Nelson
sem obsessão
por maneco nascimento
O Grupo OFIT (MS), composto por Luciana Kreutzer, Bruno Moser, Emmanuel,
Natali Allas, Mayer e Aline Duenha, mostrou sua cena no palco do Thetaro
4 de Setembro, dia 08 de agosto de 2012, às 15h30m, para um público
extraordinário de artistas, curiosos, amantes de Nelson Rodrigues
e estudantes convidados do Colégio Estadual Zacarias de Goes – Liceu
Piauiense.
A montagem, “A Serpente”, de Nelson Flor de Obsessão Rodrigues,
chegou até as terras piauienses na esteira do Projeto SESC Amazônia das
Artes, que através do SESC Piauí encontra facilitação
interativa do teatro da Amazônia Legal. Vindo do Mato
Grosso do Sul, o Grupo OFIT experiencia aos olhos daqui
sua visão para uma das + delicadas, numa seara de grandes textos, carpintaria
nelsonrodrigueana.
Dois casais dividem o mesmo apartamento, doado pelo pai das irmãs Guida e
Lígia. Um casal é realizado plenamente e o outro tem problemas desde a noite de
núpcias. Nesse universo de amor, (in)fidelidade, ódio, ciúme, traição, desejos
interditados ou revelados e o sexo como mote para a tragédia enredada, com
força dramática e acuidade textual impenetrável para erros dramatúrgicos, é que
se conspiram as vozes de “A Serpente”.
A dramaturgia de cena, de Nill Amaral, tenta equalizar
Nelson sem fugas para virtuosismos conceituais. Mantém a rubrica do
autor a quase cegueira das paixões obsessivas, meticulosamente construídas na
dramaturgia autoral. Por outro lado o elenco parece vomitar o sintético e
persuasivo texto nelsonrodrigueano sem ter aprendido a digeri-lo. Cai no
lugar comum e desfaz a mora tão bem costurada pelo genial Nelson.
Falas diretas, objetivas, coerentes e coesas para contextualização dramática,
mas moderníssima, perdem todo efeito de inflexão da emoção fria e cínica, para
decair, nessa montagem, na aspereza da efeméride de dramalhão longe da ideia
original planejada. Até que a dramaturgia de composição abre um sinal
de fumaça “noir”, quando apresenta uma quase linha de transformação da trama
enredada em um tango a “la brasilena”.
★ ★ ★ ★ ★ ★ ★
- _Problema A_: Devolva sem alterações as linhas das entradas que começam na que contém "Given: Close the" e terminam na que contém "[x=40, y=246]", incluindo ambas.
As entradas não têm qualquer relação com a crítica.

Dados de localização de palavras e elementos
★ ★ ★ ★ ★ ★ ★
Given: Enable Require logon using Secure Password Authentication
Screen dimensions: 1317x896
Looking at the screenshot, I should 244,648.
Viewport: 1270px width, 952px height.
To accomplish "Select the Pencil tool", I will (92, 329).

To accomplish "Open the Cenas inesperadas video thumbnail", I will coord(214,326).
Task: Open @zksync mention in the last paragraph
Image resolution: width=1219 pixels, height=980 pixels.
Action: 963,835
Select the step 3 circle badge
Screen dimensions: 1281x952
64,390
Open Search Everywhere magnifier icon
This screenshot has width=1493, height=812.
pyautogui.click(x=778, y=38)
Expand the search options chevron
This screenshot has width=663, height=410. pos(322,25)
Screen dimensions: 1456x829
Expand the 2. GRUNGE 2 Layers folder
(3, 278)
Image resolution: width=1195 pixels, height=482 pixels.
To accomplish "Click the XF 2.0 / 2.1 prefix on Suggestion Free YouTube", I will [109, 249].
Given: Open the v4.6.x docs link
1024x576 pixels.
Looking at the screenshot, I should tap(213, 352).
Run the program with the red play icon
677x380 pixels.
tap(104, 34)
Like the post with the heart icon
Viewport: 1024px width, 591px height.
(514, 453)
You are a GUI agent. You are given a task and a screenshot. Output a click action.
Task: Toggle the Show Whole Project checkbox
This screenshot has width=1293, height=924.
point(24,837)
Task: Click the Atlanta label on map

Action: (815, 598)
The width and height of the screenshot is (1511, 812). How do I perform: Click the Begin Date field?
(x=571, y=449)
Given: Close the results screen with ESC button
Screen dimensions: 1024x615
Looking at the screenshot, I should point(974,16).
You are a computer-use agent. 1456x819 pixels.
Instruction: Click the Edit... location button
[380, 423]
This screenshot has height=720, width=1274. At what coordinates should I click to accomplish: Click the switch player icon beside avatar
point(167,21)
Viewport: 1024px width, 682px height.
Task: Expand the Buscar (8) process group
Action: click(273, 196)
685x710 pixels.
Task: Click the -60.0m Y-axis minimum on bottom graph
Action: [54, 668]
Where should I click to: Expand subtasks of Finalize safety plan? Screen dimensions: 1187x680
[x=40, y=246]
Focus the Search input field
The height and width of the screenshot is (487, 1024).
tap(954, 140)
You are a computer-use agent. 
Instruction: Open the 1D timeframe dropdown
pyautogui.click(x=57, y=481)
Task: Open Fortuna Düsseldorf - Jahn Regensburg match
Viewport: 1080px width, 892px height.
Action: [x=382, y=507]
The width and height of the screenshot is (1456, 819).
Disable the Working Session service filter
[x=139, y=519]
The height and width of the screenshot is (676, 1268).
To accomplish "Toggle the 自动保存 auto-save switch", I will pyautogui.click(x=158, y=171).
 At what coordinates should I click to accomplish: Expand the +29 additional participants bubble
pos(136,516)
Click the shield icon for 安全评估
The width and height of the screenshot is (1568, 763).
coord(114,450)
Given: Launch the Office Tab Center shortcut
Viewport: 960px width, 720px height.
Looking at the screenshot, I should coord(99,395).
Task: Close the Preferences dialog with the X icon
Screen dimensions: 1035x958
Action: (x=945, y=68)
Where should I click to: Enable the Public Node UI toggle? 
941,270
★ ★ ★ ★ ★ ★ ★
- _Problema B_: Liste todos os integrantes do Grupo OFIT mencionados na crítica.

- _Solução do problema A_:
Given: Close the results screen with ESC button
Screen dimensions: 1024x615
Looking at the screenshot, I should point(974,16).
You are a computer-use agent. 1456x819 pixels.
Instruction: Click the Edit... location button
[380, 423]
This screenshot has height=720, width=1274. At what coordinates should I click to accomplish: Click the switch player icon beside avatar
point(167,21)
Viewport: 1024px width, 682px height.
Task: Expand the Buscar (8) process group
Action: click(273, 196)
685x710 pixels.
Task: Click the -60.0m Y-axis minimum on bottom graph
Action: [54, 668]
Where should I click to: Expand subtasks of Finalize safety plan? Screen dimensions: 1187x680
[x=40, y=246]

- _Solução do problema B_: Luciana Kreutzer, Bruno Moser, Emmanuel, Natali Allas, Mayer e Aline Duenha.